(begin)

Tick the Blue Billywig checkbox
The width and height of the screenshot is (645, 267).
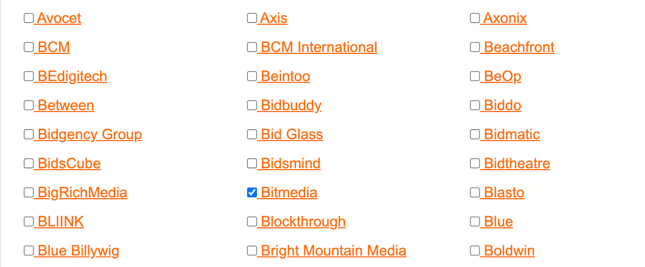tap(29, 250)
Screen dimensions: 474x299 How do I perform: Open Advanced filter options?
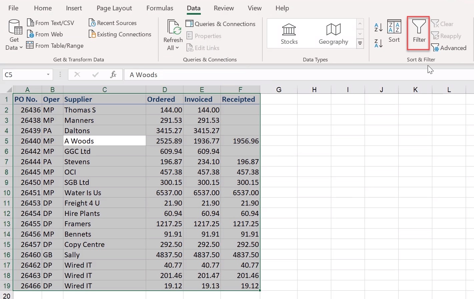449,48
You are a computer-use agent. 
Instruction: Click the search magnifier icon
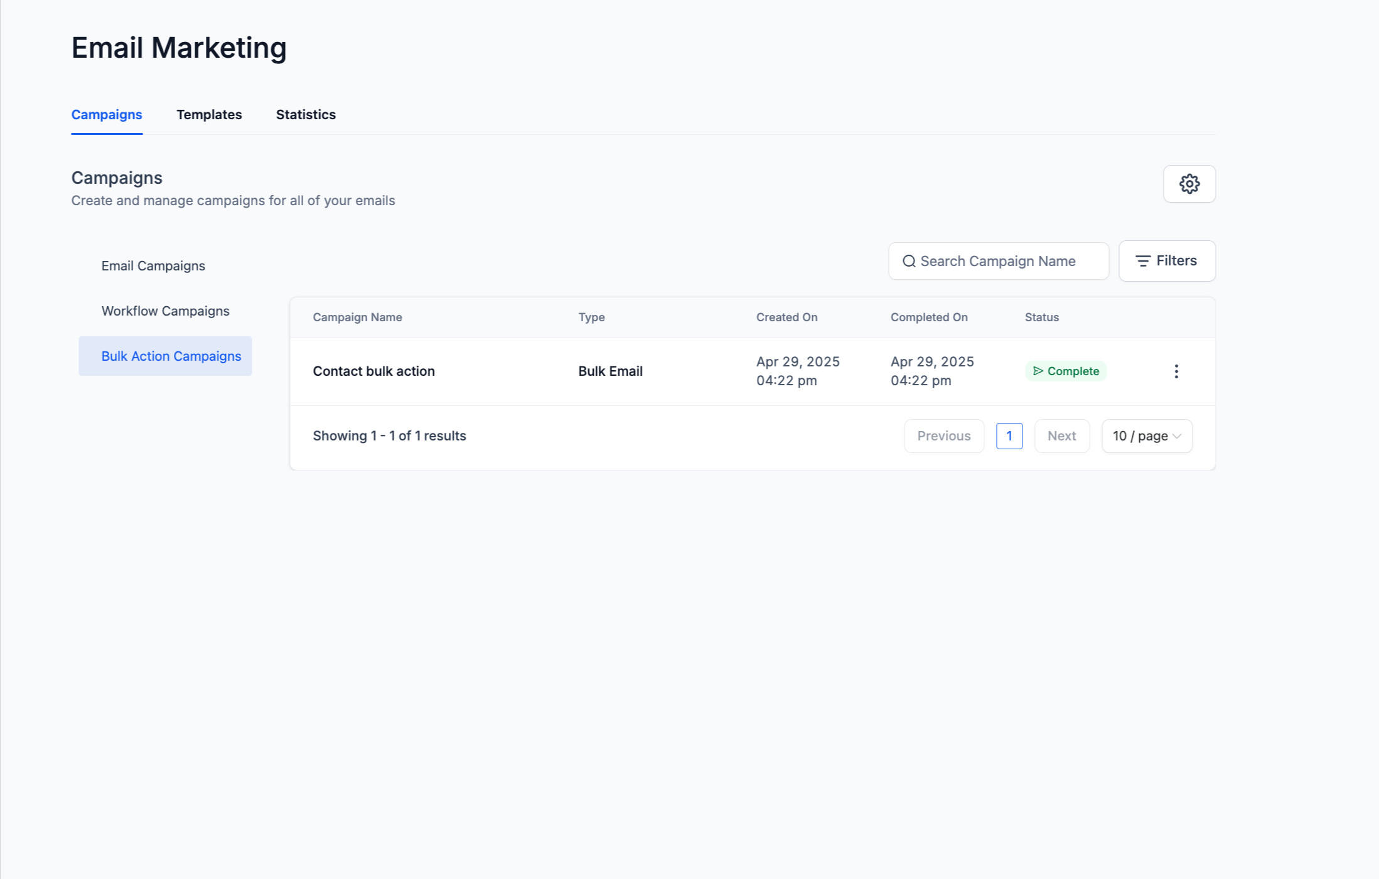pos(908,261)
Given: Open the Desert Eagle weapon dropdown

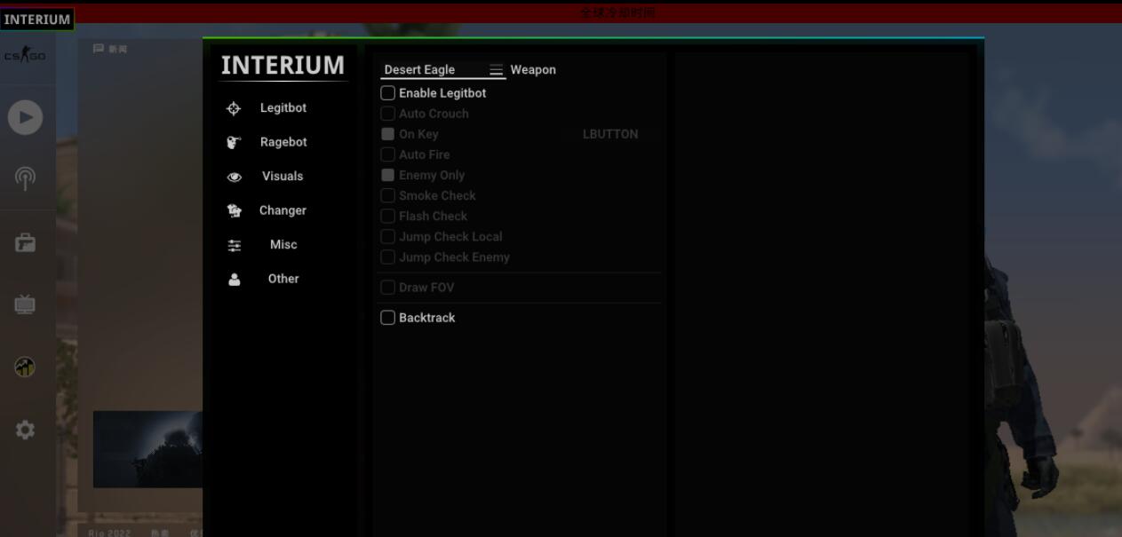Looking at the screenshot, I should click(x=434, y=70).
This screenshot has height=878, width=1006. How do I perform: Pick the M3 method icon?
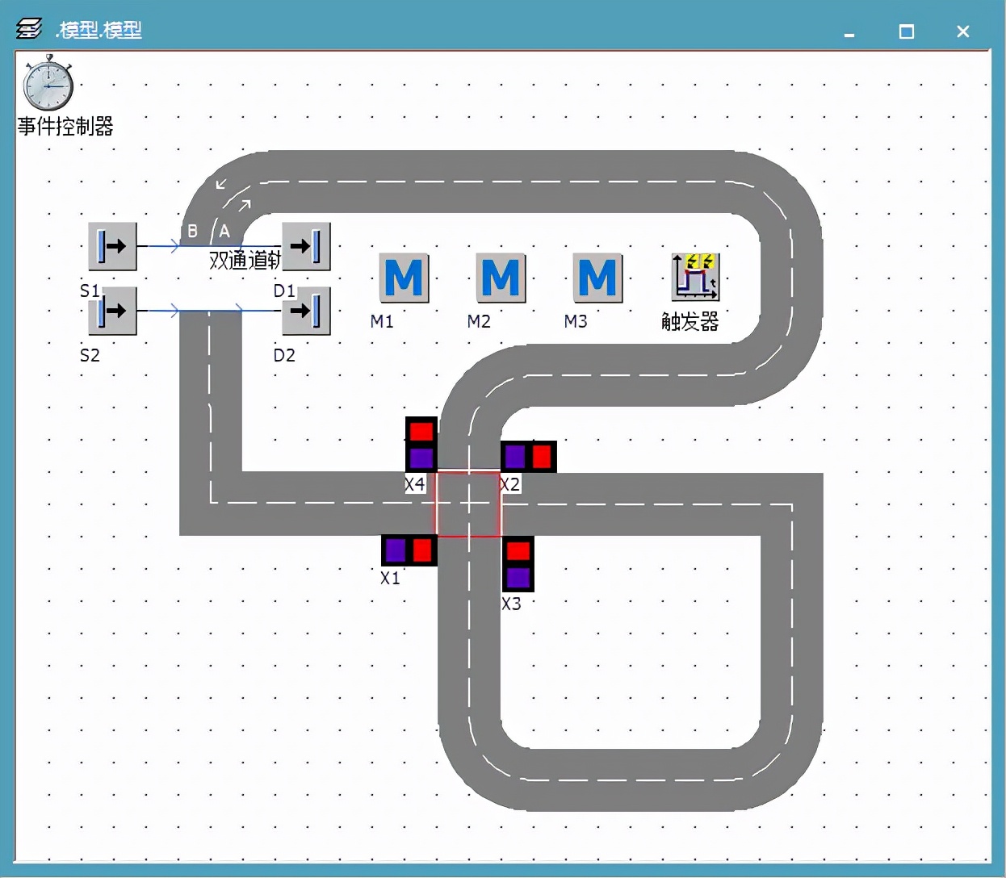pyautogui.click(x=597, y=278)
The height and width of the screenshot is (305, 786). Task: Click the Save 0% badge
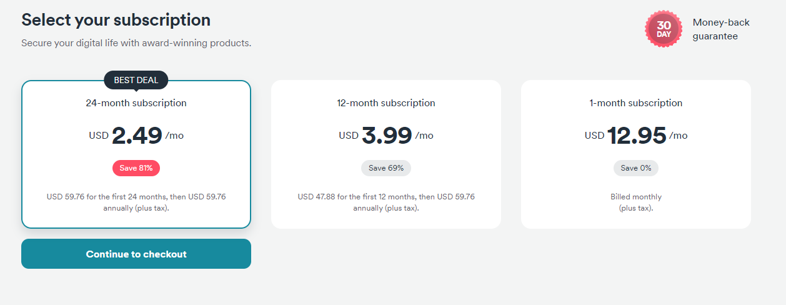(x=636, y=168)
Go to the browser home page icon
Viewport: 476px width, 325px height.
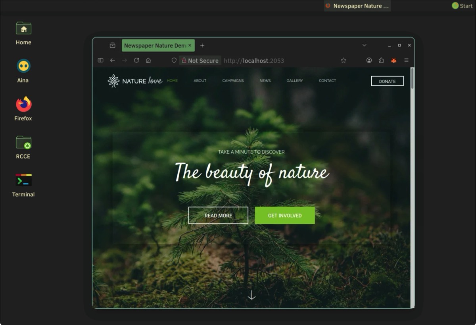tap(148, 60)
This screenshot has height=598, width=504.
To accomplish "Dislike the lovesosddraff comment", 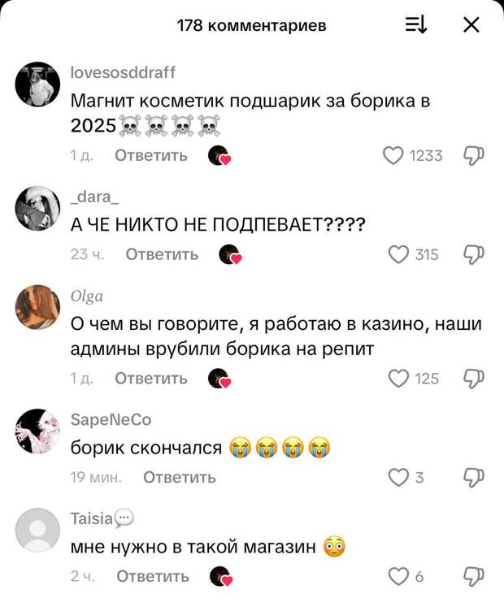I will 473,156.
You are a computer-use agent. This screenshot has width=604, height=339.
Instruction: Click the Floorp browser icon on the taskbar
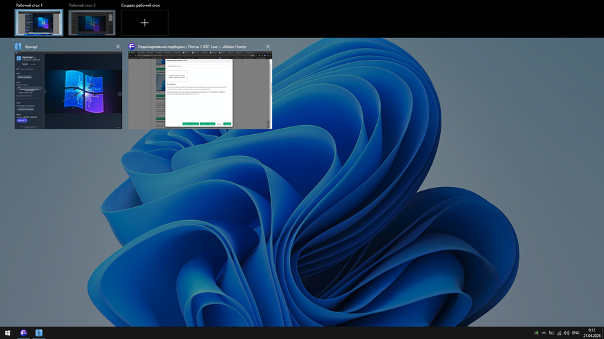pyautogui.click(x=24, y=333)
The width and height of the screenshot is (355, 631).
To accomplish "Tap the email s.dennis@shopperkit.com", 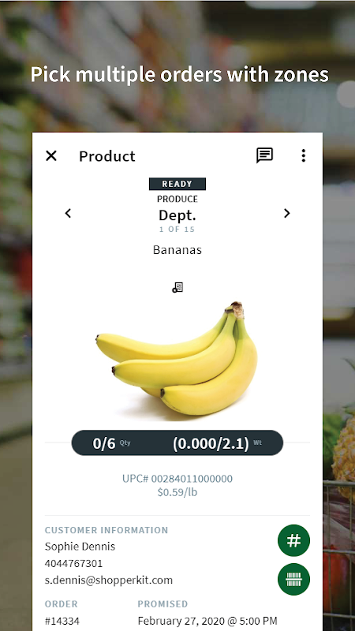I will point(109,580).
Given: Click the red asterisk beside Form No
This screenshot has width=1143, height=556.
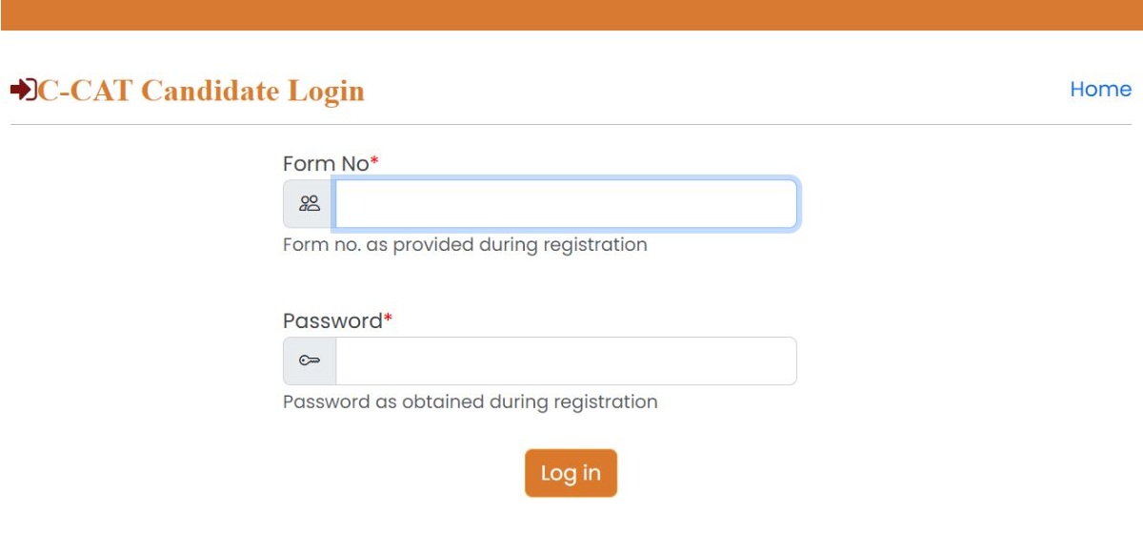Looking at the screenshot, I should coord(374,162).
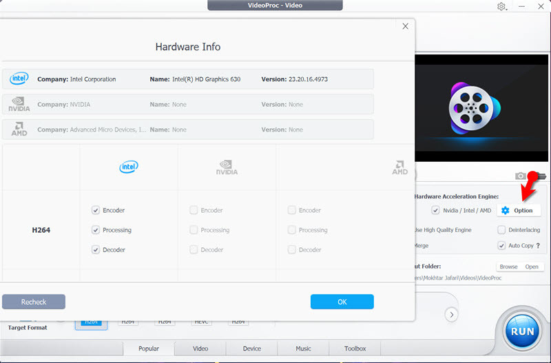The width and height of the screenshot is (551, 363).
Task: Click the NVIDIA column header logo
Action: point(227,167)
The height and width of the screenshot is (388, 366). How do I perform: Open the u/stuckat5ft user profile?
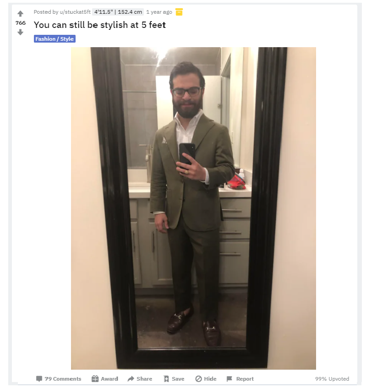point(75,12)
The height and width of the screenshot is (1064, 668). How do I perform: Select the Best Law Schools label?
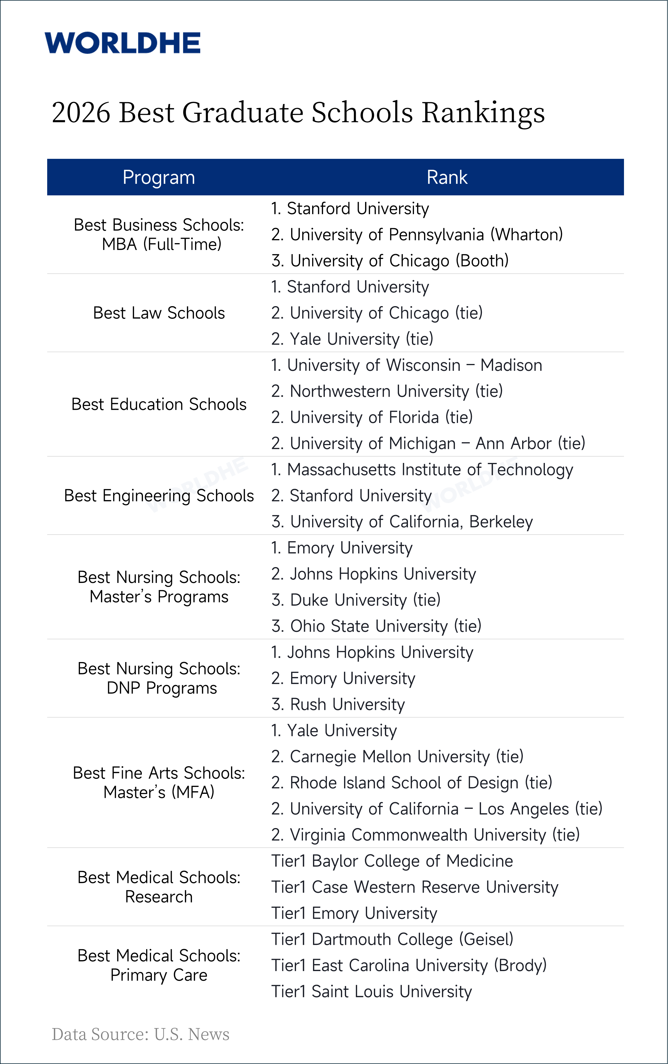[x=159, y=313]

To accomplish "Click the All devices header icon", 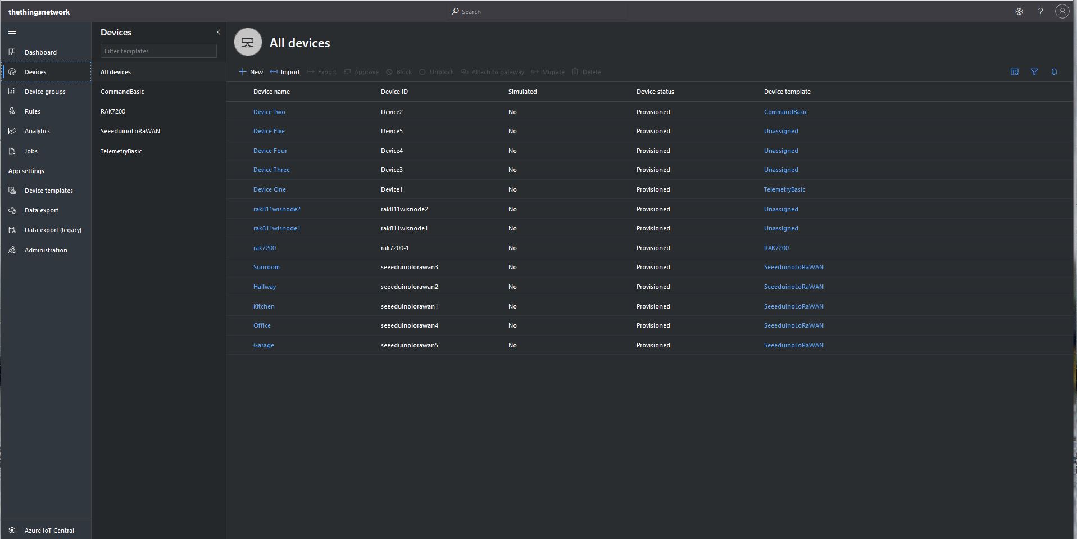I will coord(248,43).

(end)

Requirement: Return each line of the data above that contains the string "This", treating uppercase and lowercase letters as different.

Answer below:
This screenshot has height=878, width=1006. How do I perform: Pick the M3 method icon?
This screenshot has height=598, width=504.
You are a computer-use agent. This screenshot has width=604, height=339.
This screenshot has width=1143, height=556.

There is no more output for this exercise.